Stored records
*-*-*
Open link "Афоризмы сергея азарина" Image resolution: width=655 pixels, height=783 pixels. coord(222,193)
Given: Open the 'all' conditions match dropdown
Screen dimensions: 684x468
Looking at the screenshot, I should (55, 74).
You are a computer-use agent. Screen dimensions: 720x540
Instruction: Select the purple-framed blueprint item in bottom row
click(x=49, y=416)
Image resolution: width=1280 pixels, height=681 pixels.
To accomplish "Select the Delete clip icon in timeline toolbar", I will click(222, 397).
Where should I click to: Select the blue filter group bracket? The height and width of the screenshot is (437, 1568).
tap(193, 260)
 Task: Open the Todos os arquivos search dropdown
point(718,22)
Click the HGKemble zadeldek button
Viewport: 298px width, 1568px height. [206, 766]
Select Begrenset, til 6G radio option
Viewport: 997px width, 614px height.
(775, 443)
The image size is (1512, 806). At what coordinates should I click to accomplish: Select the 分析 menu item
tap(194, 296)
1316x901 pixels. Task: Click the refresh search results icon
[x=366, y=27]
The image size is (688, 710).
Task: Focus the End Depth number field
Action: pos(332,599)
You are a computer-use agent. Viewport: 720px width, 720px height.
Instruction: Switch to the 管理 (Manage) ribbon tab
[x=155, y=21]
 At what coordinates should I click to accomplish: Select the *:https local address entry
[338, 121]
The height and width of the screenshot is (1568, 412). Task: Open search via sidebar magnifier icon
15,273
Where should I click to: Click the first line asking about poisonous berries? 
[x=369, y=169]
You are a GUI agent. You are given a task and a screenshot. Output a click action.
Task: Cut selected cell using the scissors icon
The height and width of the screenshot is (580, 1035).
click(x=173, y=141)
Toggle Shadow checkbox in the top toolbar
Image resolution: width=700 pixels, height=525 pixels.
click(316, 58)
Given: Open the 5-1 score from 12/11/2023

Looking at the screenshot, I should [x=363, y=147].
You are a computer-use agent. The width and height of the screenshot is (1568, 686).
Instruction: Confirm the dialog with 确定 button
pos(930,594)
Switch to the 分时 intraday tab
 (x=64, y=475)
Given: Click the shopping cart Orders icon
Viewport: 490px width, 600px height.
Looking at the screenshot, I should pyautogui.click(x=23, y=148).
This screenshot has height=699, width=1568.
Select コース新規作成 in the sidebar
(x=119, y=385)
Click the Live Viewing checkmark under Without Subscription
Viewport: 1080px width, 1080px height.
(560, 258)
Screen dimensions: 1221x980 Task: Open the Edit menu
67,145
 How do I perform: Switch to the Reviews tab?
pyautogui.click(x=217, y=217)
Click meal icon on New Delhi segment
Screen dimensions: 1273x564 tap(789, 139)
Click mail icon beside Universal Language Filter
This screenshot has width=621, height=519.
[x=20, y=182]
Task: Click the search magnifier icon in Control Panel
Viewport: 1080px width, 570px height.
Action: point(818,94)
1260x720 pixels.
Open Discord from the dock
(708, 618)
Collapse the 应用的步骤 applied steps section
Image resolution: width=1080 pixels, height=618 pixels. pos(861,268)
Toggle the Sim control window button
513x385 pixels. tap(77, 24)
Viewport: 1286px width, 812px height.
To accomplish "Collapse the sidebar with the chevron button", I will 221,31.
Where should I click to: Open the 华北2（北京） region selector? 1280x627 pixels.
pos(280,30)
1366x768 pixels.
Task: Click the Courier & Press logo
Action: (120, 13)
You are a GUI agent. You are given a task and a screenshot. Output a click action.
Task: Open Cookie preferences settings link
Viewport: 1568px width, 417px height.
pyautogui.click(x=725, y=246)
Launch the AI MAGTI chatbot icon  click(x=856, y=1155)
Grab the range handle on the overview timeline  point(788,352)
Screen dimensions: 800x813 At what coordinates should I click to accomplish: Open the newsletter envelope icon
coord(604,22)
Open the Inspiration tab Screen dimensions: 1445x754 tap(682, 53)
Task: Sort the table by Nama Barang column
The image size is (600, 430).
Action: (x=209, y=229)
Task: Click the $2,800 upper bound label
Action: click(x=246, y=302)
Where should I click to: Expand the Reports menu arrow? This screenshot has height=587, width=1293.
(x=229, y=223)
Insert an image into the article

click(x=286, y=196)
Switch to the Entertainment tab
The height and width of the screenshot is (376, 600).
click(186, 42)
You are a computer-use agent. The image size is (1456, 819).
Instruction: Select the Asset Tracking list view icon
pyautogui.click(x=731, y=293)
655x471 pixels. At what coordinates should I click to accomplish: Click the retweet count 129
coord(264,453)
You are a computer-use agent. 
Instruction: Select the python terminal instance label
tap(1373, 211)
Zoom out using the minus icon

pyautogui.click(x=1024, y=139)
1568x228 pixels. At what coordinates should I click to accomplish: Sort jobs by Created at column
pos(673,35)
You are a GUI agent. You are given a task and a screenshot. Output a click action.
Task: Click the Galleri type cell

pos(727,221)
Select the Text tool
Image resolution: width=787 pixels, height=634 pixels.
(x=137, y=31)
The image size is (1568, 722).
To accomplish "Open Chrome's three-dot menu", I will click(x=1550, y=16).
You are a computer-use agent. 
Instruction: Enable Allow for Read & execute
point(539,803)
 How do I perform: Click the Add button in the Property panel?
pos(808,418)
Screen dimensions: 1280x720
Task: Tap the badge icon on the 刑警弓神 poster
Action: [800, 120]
*-*-*
**What the task asks:**
Give the data again exactly, line for line.

**Exercise result:**
Open link "Афоризмы сергея азарина" Image resolution: width=655 pixels, height=783 pixels. coord(222,193)
Given: Open the 'all' conditions match dropdown
Screen dimensions: 684x468
Looking at the screenshot, I should (55, 74).
You are a computer-use agent. Screen dimensions: 720x540
Instruction: Select the purple-framed blueprint item in bottom row
click(x=49, y=416)
Image resolution: width=1280 pixels, height=681 pixels.
To accomplish "Select the Delete clip icon in timeline toolbar", I will click(222, 397).
Where should I click to: Select the blue filter group bracket? The height and width of the screenshot is (437, 1568).
tap(193, 260)
 Task: Open the Todos os arquivos search dropdown
point(718,22)
Click the HGKemble zadeldek button
Viewport: 298px width, 1568px height. [206, 766]
Select Begrenset, til 6G radio option
Viewport: 997px width, 614px height.
(775, 443)
The image size is (1512, 806). At what coordinates should I click to accomplish: Select the 分析 menu item
tap(194, 296)
1316x901 pixels. Task: Click the refresh search results icon
[x=366, y=27]
The image size is (688, 710).
Task: Focus the End Depth number field
Action: pos(332,599)
You are a computer-use agent. Viewport: 720px width, 720px height.
Instruction: Switch to the 管理 (Manage) ribbon tab
[x=155, y=21]
 At what coordinates should I click to accomplish: Select the *:https local address entry
[338, 121]
The height and width of the screenshot is (1568, 412). Task: Open search via sidebar magnifier icon
15,273
Where should I click to: Click the first line asking about poisonous berries? 
[x=369, y=169]
You are a GUI agent. You are given a task and a screenshot. Output a click action.
Task: Cut selected cell using the scissors icon
The height and width of the screenshot is (580, 1035).
click(x=173, y=141)
Toggle Shadow checkbox in the top toolbar
Image resolution: width=700 pixels, height=525 pixels.
click(316, 58)
Given: Open the 5-1 score from 12/11/2023

Looking at the screenshot, I should [x=363, y=147].
You are a computer-use agent. The width and height of the screenshot is (1568, 686).
Instruction: Confirm the dialog with 确定 button
pos(930,594)
Switch to the 分时 intraday tab
 (x=64, y=475)
Given: Click the shopping cart Orders icon
Viewport: 490px width, 600px height.
Looking at the screenshot, I should pyautogui.click(x=23, y=148).
This screenshot has height=699, width=1568.
Select コース新規作成 in the sidebar
(x=119, y=385)
Click the Live Viewing checkmark under Without Subscription
Viewport: 1080px width, 1080px height.
(560, 258)
Screen dimensions: 1221x980 Task: Open the Edit menu
67,145
 How do I perform: Switch to the Reviews tab?
pyautogui.click(x=217, y=217)
Click meal icon on New Delhi segment
Screen dimensions: 1273x564 tap(789, 139)
Click mail icon beside Universal Language Filter
This screenshot has width=621, height=519.
[x=20, y=182]
Task: Click the search magnifier icon in Control Panel
Viewport: 1080px width, 570px height.
Action: point(818,94)
1260x720 pixels.
Open Discord from the dock
(708, 618)
Collapse the 应用的步骤 applied steps section
Image resolution: width=1080 pixels, height=618 pixels. pos(861,268)
Toggle the Sim control window button
513x385 pixels. tap(77, 24)
Viewport: 1286px width, 812px height.
To accomplish "Collapse the sidebar with the chevron button", I will 221,31.
Where should I click to: Open the 华北2（北京） region selector? 1280x627 pixels.
pos(280,30)
1366x768 pixels.
Task: Click the Courier & Press logo
Action: (120, 13)
You are a GUI agent. You are given a task and a screenshot. Output a click action.
Task: Open Cookie preferences settings link
Viewport: 1568px width, 417px height.
pyautogui.click(x=725, y=246)
Launch the AI MAGTI chatbot icon  click(x=856, y=1155)
Grab the range handle on the overview timeline  point(788,352)
Screen dimensions: 800x813 At what coordinates should I click to accomplish: Open the newsletter envelope icon
coord(604,22)
Open the Inspiration tab Screen dimensions: 1445x754 tap(682, 53)
Task: Sort the table by Nama Barang column
The image size is (600, 430).
Action: (x=209, y=229)
Task: Click the $2,800 upper bound label
Action: click(x=246, y=302)
Where should I click to: Expand the Reports menu arrow? This screenshot has height=587, width=1293.
(x=229, y=223)
Insert an image into the article

click(x=286, y=196)
Switch to the Entertainment tab
The height and width of the screenshot is (376, 600).
click(186, 42)
You are a computer-use agent. The image size is (1456, 819).
Instruction: Select the Asset Tracking list view icon
pyautogui.click(x=731, y=293)
655x471 pixels. At what coordinates should I click to accomplish: Click the retweet count 129
coord(264,453)
You are a computer-use agent. 
Instruction: Select the python terminal instance label
tap(1373, 211)
Zoom out using the minus icon

pyautogui.click(x=1024, y=139)
1568x228 pixels. At what coordinates should I click to accomplish: Sort jobs by Created at column
pos(673,35)
You are a GUI agent. You are given a task and a screenshot. Output a click action.
Task: Click the Galleri type cell

pos(727,221)
Select the Text tool
Image resolution: width=787 pixels, height=634 pixels.
(x=137, y=31)
The image size is (1568, 722).
To accomplish "Open Chrome's three-dot menu", I will click(x=1550, y=16).
You are a computer-use agent. 
Instruction: Enable Allow for Read & execute
point(539,803)
 How do I perform: Click the Add button in the Property panel?
pos(808,418)
Screen dimensions: 1280x720
Task: Tap the badge icon on the 刑警弓神 poster
Action: [800, 120]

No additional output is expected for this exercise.